As one of the most important Goddesses of the ancient seaport of Alexandria, Isis was closely associated with the sea. In that Greco-Egyptian city, She was known by the Greek epithet Pelagia, “of the sea.”
Across the Mediterranean from Alexandria, Roman Isiacs celebrated the festival of the launching of the ship of Isis, the Navigium Isidis, which marked the opening of the shipping season on the sea. It’s the festival described by Apuleius in his ostensibly fictional account of initiation into Isis’ Mysteries in The Golden Ass.
There is another epithet of Isis that connects Her with the sea, shipping, sailing, and the wind necessary for it. It is Pharia.
As Pharia, Isis is connected with the great lighthouse of Alexandria, one of the Seven Wonders of the Ancient World and a famous symbol of the city of Alexandria. The lighthouse was called the Pharos after the small island on which it stood. Due to the lighthouse’s fame, pharos eventually became a general term for “lighthouse.” (This persists even in modern languages; in Italian and Spanish, lighthouse is faro and in French, it is phare.)
Isis Pharia is Isis the Lighthouse Goddess. Alexandrian coins frequently represented the Goddess and the Pharos together.
Roman inscriptions attest to the existence of an Isis temple or shrine on the island, very close to the lighthouse itself. Between 1994 and 1998, archeological divers in the bay of Alexandria discovered a huge, red-granite torso of a woman, the base of an Isis statue, pieces of the Pharos itself, as well as the remains of a rock-cut temple that may very well be part of the temple of Isis Pharia.
There are several legends about how the Pharos island got its name. One says that when Menelaus was returning from the Trojan War, his ship was blown off course and landed on the island. Not knowing where he was, he asked the first Egyptian he saw. The man responded, “Per Aoh,” meaning that the island belonged to the pharaoh. (Pharaoh is the Greek corruption of an Egyptian term for king, Per Aoh, which means “Great House.”) Menelaus heard it as “pharos.”

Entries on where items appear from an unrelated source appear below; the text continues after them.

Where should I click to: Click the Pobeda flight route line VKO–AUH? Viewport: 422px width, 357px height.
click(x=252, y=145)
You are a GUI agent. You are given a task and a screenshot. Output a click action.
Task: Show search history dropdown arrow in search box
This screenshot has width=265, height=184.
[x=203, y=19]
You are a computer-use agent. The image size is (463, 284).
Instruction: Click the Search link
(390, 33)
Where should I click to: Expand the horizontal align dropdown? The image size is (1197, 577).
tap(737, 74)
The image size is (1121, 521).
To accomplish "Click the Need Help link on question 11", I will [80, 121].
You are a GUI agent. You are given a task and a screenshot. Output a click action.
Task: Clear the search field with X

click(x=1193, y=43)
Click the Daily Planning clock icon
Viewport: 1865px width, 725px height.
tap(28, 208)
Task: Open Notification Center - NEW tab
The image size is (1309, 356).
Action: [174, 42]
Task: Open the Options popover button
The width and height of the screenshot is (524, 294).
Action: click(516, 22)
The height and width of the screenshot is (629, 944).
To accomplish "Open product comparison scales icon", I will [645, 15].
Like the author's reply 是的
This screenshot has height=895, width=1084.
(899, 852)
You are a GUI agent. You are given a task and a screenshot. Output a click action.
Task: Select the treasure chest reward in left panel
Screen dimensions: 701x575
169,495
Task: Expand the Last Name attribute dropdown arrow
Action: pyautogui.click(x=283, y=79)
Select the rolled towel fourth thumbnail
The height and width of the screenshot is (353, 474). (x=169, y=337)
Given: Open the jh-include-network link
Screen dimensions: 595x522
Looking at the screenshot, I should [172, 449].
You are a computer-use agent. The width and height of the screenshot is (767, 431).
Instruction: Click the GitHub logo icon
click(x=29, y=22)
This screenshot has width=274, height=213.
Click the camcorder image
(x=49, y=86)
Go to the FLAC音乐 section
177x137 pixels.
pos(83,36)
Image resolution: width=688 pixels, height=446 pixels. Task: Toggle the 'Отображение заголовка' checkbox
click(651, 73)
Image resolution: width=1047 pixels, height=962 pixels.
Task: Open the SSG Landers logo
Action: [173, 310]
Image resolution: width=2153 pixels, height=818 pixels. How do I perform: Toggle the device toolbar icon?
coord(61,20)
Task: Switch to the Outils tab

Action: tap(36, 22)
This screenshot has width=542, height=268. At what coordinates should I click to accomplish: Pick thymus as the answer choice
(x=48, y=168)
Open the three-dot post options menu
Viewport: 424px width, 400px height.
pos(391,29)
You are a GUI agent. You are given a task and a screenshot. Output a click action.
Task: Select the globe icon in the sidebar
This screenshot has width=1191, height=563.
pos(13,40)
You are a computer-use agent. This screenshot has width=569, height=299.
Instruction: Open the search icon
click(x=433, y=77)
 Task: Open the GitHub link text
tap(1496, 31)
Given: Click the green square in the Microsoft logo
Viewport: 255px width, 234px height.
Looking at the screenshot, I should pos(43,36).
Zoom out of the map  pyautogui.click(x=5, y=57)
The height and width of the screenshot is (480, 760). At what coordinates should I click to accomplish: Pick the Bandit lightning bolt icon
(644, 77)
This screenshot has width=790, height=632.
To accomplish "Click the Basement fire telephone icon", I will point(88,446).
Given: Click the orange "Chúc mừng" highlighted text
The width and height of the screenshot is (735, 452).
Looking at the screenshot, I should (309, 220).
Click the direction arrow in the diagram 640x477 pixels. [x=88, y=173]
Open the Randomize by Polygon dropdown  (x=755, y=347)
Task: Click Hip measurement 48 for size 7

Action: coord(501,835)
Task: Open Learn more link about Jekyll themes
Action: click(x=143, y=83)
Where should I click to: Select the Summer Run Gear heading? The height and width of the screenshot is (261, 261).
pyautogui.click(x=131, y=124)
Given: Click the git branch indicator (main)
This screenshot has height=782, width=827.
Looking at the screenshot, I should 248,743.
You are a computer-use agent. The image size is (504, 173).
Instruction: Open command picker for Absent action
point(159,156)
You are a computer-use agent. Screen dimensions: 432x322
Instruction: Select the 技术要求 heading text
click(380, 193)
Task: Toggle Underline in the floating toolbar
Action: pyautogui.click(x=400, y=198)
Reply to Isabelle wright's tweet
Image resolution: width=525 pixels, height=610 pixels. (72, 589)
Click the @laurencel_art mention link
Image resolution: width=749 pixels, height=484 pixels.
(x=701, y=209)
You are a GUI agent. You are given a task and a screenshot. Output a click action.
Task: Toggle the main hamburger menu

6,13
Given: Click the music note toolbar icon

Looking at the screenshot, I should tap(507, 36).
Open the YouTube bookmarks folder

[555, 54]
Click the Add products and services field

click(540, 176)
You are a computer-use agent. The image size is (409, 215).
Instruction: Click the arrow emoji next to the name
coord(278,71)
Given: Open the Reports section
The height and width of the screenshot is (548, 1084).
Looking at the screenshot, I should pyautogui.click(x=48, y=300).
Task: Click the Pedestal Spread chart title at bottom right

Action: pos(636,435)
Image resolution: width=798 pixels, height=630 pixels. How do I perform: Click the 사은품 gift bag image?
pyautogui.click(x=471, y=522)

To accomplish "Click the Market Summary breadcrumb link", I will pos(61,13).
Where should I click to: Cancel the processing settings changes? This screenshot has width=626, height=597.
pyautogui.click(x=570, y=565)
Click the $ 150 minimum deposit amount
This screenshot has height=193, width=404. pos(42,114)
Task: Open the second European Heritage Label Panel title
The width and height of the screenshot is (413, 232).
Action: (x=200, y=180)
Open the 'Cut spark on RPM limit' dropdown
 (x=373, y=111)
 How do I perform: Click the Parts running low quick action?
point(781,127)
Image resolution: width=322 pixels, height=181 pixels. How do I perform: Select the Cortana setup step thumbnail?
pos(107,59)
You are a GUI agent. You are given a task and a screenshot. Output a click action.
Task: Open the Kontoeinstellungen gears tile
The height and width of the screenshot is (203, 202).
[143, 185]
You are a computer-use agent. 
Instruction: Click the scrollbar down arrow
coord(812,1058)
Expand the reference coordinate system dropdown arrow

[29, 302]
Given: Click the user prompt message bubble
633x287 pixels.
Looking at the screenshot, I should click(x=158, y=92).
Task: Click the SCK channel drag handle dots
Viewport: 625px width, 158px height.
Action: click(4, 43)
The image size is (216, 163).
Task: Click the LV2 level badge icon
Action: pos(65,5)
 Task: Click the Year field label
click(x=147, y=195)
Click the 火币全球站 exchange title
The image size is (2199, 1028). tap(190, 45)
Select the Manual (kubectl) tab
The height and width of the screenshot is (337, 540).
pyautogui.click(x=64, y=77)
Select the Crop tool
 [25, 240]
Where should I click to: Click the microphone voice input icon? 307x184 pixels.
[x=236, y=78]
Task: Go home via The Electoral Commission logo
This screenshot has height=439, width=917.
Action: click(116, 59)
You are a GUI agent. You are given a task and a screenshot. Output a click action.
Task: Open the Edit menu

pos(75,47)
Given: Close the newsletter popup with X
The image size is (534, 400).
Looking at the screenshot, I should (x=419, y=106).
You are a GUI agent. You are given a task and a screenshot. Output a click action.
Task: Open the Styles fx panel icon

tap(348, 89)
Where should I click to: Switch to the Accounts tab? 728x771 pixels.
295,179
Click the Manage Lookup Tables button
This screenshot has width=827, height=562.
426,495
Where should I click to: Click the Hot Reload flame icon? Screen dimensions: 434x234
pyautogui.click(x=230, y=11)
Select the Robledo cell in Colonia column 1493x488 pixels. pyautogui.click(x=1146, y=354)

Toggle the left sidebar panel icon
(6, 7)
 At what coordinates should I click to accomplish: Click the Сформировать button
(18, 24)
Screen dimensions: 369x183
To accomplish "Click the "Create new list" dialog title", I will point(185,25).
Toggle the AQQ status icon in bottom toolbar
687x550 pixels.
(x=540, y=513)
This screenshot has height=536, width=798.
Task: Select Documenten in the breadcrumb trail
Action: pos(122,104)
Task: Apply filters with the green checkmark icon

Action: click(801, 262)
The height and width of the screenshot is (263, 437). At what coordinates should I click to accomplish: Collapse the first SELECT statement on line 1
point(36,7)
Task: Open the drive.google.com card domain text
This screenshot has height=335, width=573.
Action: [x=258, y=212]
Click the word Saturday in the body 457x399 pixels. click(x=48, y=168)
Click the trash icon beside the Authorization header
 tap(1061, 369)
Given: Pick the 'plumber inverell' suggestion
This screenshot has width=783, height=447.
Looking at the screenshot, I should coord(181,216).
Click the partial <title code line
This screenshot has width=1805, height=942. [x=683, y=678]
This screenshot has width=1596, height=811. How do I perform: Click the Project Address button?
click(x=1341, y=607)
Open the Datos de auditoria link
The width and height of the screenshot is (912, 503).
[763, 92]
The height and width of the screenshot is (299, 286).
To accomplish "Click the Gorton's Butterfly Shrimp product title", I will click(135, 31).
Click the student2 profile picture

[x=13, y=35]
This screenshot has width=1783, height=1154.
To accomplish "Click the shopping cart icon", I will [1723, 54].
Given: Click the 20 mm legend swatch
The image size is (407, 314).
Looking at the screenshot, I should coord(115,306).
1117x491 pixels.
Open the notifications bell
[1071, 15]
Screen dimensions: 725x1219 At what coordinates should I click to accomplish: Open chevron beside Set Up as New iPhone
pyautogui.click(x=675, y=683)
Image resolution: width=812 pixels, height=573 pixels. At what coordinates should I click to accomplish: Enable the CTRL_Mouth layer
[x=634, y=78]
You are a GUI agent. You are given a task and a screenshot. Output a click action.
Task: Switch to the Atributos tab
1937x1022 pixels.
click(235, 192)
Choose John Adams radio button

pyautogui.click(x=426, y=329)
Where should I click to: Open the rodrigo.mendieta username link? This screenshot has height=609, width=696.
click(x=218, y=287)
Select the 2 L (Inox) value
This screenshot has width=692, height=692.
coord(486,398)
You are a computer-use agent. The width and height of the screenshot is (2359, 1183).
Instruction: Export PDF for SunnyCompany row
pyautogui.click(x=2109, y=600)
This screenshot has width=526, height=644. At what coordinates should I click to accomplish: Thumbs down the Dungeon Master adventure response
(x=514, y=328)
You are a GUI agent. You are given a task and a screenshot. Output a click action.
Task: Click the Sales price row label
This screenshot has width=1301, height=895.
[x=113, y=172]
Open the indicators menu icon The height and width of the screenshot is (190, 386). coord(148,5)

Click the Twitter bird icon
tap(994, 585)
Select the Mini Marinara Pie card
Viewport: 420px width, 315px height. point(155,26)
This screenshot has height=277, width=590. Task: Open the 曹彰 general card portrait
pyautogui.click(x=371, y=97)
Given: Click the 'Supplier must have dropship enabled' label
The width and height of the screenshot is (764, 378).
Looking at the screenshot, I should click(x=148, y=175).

Another story derives the name from that of Menelaus’ helmsman, Phrontis, who died on the island. In Greek, the word pharos refers to a cloth or sail. In accordance with this punning meaning, images of Isis Pharia show Her with a billowing sail in one hand while Her cloak is blown backwards over Her shoulder and the famous lighthouse stands in the background.
In late legend, Isis was said to have invented the sail while searching for Her son, Horus. The early Christian writer Tertullian, writing against the Pagan religions, says that Pharia’s name “shows her to have been the king’s daughter,” (as opposed to being a true Goddess, of course). Tertullian is surely interpreting Pharia as a feminized version of pharaoh.
Just as the illumination of the Pharos lighthouse turned Alexandria’s dangerous seas and tricky harbors into commerce-friendly ports, the spiritual light of the Lighthouse Goddess serves as a guide for humankind. Isis Pharia is the guardian of navigation and safe harbors—of ships and of souls.